The faculty of reason is perhaps the most basic of all rituals. It touches nearly everything we do. It is, at its heart, the act of questioning – a kind of sacred “why?”.

It may seem strange to think of something so innate, and also something we are told is the foundation of the modern human, as “merely” a ritual. But as I’ve said before, rituals, like abstractions, are both necessary and non-arbitrary. It is a ritual, like any other, but it is a powerful one.

We use reason to immediately put our abstractions into deconstruction mode and set them up to be reevaluated, removed, or altered. It is impossible to use reason – to ask why – without one of these three things occurring.

This makes reason as dangerous as it is powerful.

The “age of reason”, which has brought us to the “age of information”, sought to replace faith with reason – to use reason to destroy faith as unnecessary and “merely” an abstraction. The only way it has failed is that, in doing so, it reified reason – causing it to suffer the same problems as any faith.

But reason is a ritual. It is a tool to help us realize the will to power and go through the satisfaction of desires. Like any tool, it is only useful when it fits. It makes no sense to use a hammer on a screw, or a screwdriver on a nail. Likewise, it is not useful to use reason in many cases that we try to today.

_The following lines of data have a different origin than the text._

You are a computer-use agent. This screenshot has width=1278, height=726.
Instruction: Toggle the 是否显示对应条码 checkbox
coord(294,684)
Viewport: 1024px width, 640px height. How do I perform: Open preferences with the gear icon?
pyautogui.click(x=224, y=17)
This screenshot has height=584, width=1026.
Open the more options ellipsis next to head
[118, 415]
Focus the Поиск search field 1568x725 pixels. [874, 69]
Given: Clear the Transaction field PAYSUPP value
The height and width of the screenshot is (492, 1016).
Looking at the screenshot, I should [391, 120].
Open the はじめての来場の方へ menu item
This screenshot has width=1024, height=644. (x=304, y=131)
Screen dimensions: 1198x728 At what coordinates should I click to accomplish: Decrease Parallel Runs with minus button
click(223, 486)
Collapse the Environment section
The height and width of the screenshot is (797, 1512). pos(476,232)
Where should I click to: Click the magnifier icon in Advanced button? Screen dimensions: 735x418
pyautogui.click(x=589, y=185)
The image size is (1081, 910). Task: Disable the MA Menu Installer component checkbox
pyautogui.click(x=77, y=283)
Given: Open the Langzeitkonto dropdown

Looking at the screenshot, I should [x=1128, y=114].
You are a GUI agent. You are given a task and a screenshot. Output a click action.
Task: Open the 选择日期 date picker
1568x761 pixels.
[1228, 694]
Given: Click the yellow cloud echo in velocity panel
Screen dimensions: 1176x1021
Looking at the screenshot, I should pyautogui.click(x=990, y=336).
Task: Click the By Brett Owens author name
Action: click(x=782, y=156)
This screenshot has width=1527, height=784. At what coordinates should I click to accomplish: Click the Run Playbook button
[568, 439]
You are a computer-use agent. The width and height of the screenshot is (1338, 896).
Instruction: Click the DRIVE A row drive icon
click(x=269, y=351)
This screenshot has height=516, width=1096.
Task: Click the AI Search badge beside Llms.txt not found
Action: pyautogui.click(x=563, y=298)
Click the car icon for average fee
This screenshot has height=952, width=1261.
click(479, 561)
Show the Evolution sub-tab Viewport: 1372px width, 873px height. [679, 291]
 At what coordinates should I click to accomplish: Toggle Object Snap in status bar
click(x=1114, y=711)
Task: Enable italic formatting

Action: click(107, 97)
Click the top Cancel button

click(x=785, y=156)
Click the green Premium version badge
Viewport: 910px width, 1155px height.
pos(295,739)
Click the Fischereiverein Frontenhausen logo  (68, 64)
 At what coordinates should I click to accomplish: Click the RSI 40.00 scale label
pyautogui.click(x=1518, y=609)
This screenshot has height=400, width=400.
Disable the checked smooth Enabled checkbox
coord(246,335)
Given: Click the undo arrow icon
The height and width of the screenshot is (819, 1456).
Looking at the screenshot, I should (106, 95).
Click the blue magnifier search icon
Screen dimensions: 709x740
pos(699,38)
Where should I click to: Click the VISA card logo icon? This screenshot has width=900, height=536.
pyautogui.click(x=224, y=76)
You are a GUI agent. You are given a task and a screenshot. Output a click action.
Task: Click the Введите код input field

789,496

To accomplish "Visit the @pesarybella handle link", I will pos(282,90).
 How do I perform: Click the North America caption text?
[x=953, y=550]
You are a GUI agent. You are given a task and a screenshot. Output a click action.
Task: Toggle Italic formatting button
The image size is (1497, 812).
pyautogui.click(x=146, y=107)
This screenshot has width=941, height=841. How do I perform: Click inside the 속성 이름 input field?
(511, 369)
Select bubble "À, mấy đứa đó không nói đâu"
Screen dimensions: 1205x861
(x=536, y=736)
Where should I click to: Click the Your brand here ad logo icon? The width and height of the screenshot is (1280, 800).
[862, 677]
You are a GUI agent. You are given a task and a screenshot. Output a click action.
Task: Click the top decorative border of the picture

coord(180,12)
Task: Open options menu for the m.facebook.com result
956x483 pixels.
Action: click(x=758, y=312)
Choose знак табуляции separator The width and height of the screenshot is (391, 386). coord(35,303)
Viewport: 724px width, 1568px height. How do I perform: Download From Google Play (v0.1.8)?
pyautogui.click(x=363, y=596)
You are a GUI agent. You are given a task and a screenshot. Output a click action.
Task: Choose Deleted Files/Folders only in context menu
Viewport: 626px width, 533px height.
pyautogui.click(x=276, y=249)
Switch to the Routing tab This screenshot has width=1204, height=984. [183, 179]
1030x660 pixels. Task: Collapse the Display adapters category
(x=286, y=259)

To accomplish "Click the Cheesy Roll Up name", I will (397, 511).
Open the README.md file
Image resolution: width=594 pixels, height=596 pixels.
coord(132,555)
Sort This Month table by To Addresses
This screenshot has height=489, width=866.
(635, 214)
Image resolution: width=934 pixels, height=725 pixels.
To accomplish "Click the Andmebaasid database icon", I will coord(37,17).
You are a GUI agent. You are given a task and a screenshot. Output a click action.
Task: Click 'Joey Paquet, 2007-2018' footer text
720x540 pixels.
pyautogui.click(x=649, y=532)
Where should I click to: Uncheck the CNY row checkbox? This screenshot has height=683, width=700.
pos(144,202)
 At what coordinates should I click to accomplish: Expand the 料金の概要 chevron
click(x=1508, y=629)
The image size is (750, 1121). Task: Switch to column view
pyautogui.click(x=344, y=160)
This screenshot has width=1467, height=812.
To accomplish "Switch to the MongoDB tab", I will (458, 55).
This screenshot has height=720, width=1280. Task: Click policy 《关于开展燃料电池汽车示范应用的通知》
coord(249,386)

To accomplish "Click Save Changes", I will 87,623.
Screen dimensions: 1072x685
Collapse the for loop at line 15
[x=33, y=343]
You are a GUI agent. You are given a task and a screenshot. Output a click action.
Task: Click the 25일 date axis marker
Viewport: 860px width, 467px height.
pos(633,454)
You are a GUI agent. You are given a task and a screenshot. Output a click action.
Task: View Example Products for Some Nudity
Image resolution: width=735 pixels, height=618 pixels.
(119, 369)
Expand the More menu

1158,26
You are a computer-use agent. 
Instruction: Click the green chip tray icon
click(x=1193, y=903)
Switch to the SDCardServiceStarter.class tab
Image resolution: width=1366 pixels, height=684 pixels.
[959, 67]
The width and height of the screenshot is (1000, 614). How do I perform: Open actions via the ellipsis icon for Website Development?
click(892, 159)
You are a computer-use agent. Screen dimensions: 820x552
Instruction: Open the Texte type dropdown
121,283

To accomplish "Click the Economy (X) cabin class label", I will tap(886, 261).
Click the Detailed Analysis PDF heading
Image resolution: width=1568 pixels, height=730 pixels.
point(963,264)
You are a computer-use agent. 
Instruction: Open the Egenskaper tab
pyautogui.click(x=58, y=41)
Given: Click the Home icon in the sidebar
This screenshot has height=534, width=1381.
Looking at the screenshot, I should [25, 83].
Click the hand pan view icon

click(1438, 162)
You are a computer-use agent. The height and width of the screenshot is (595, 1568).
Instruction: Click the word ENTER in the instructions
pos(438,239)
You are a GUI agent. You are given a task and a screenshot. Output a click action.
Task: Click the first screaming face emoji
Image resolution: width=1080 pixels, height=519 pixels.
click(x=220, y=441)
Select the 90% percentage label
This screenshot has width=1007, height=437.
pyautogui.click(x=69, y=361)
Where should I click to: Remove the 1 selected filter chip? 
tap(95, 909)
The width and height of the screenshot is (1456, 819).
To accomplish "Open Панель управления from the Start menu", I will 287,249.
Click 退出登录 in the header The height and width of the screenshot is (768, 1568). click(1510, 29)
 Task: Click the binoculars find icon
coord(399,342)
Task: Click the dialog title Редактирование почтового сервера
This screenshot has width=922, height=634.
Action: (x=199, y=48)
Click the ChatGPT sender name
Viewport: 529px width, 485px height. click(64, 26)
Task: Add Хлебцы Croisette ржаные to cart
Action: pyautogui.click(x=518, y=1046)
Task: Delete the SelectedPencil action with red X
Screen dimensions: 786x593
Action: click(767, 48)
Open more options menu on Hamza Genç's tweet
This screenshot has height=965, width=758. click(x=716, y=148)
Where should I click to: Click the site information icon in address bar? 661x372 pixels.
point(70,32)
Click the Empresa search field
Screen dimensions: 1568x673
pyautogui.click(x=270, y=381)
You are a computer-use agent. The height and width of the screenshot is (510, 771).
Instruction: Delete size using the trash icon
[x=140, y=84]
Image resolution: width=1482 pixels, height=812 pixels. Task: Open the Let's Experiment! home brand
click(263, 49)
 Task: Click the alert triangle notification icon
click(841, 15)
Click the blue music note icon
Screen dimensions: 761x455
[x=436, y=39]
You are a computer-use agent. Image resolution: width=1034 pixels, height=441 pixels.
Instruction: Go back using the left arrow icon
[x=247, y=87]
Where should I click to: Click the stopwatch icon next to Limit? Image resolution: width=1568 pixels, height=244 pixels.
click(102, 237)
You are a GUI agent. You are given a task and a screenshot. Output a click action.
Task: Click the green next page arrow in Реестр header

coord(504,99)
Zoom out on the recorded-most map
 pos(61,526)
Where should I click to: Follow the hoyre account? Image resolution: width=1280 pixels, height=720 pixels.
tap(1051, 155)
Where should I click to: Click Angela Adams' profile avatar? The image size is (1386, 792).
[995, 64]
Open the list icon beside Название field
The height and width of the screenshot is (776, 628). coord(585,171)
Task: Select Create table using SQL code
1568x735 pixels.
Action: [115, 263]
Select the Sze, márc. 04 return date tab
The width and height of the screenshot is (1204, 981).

The purpose, or usefulness, of reason is to deconstruct, change, or destroy abstractions about reality.

Previously I spoke of sources of values, and sources of information. Asking why – thinking critically – about our values and their sources is very useful and is so potent a tool that we should all have it at our disposal. However – as many people of faith know, but cannot put into words – reason cannot be used as a source of values.

Reason will never give you, or your life, meaning. What it can and will do is break down your abstractions, and if you use it long enough, will break them down until there is nothing left – a kind of ego death from endlessly asking why.

When you reach this moment you are left in a causal limbo. When faced with this abject meaninglessness, this impossibility of finding truth in the world through reason, you are left stunned, dumbfounded, afraid. But is there anything we can do when faced with this?

If we don’t want to be nihilists, the only way to proceed is to take a leap of faith, an arational leap of faith that is beyond justification.

It is when the sacred “why” becomes the sacred “yes”. Yes, this is what I want. Yes, this is what I will create. Yes, this is what is true.

This sacred “yes”, coming from one who has gone through this ritual of destruction-by-reason, one who has shed themselves of all sources of values other than those that are beyond reason, is one of many things I seek to realize through my discussions with you.

*I reference purpose here as a feeling, not a state. Trying to “figure out” purpose is itself a ritual – an act of ex-post-facto justification that abstracts the apparent actions of others into something our ego would view as purposeful.